**Written problem:**
Reproduce every line of the material below, with no change to any character.

[Material for locating words and interface items]
....................

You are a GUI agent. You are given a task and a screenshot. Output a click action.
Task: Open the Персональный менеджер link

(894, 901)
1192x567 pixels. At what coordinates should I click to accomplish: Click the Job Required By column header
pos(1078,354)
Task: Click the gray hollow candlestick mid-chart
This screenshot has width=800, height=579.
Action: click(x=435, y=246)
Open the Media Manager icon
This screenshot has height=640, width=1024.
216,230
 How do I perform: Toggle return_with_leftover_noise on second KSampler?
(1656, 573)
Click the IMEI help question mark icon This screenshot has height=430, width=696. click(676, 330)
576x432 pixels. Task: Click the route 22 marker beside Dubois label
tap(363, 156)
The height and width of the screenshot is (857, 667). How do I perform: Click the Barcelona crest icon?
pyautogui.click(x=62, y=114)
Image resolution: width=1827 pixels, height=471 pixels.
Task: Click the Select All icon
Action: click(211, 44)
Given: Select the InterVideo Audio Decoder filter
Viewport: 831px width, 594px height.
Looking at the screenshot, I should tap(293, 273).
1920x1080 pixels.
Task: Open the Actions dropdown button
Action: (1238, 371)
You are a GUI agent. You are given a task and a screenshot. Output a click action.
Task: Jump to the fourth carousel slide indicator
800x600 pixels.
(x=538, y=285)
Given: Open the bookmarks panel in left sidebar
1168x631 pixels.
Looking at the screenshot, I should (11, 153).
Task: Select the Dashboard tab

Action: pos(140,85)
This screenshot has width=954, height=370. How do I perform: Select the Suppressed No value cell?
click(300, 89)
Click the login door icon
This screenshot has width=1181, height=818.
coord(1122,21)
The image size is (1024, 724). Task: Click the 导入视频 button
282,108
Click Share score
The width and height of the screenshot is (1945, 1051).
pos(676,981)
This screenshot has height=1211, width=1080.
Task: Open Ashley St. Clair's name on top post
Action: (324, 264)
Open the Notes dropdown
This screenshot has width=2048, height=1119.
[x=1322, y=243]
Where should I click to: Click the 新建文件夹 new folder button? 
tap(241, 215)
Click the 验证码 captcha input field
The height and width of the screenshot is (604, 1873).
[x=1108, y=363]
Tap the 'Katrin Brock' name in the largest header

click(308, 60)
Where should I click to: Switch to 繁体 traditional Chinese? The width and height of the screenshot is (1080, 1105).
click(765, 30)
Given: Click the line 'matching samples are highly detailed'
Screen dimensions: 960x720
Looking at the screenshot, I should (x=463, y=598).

....................

**Completed exercise:**
You are a GUI agent. You are given a task and a screenshot. Output a click action.
Task: Open the Персональный менеджер link

(894, 901)
1192x567 pixels. At what coordinates should I click to accomplish: Click the Job Required By column header
pos(1078,354)
Task: Click the gray hollow candlestick mid-chart
This screenshot has width=800, height=579.
Action: click(x=435, y=246)
Open the Media Manager icon
This screenshot has height=640, width=1024.
216,230
 How do I perform: Toggle return_with_leftover_noise on second KSampler?
(1656, 573)
Click the IMEI help question mark icon This screenshot has height=430, width=696. click(676, 330)
576x432 pixels. Task: Click the route 22 marker beside Dubois label
tap(363, 156)
The height and width of the screenshot is (857, 667). How do I perform: Click the Barcelona crest icon?
pyautogui.click(x=62, y=114)
Image resolution: width=1827 pixels, height=471 pixels.
Task: Click the Select All icon
Action: click(211, 44)
Given: Select the InterVideo Audio Decoder filter
Viewport: 831px width, 594px height.
Looking at the screenshot, I should tap(293, 273).
1920x1080 pixels.
Task: Open the Actions dropdown button
Action: (1238, 371)
You are a GUI agent. You are given a task and a screenshot. Output a click action.
Task: Jump to the fourth carousel slide indicator
800x600 pixels.
(x=538, y=285)
Given: Open the bookmarks panel in left sidebar
1168x631 pixels.
Looking at the screenshot, I should (11, 153).
Task: Select the Dashboard tab

Action: pos(140,85)
This screenshot has width=954, height=370. How do I perform: Select the Suppressed No value cell?
click(300, 89)
Click the login door icon
This screenshot has width=1181, height=818.
coord(1122,21)
The image size is (1024, 724). Task: Click the 导入视频 button
282,108
Click Share score
The width and height of the screenshot is (1945, 1051).
pos(676,981)
This screenshot has height=1211, width=1080.
Task: Open Ashley St. Clair's name on top post
Action: (324, 264)
Open the Notes dropdown
This screenshot has width=2048, height=1119.
[x=1322, y=243]
Where should I click to: Click the 新建文件夹 new folder button? 
tap(241, 215)
Click the 验证码 captcha input field
The height and width of the screenshot is (604, 1873).
[x=1108, y=363]
Tap the 'Katrin Brock' name in the largest header

click(308, 60)
Where should I click to: Switch to 繁体 traditional Chinese? The width and height of the screenshot is (1080, 1105).
click(765, 30)
Given: Click the line 'matching samples are highly detailed'
Screen dimensions: 960x720
Looking at the screenshot, I should (x=463, y=598).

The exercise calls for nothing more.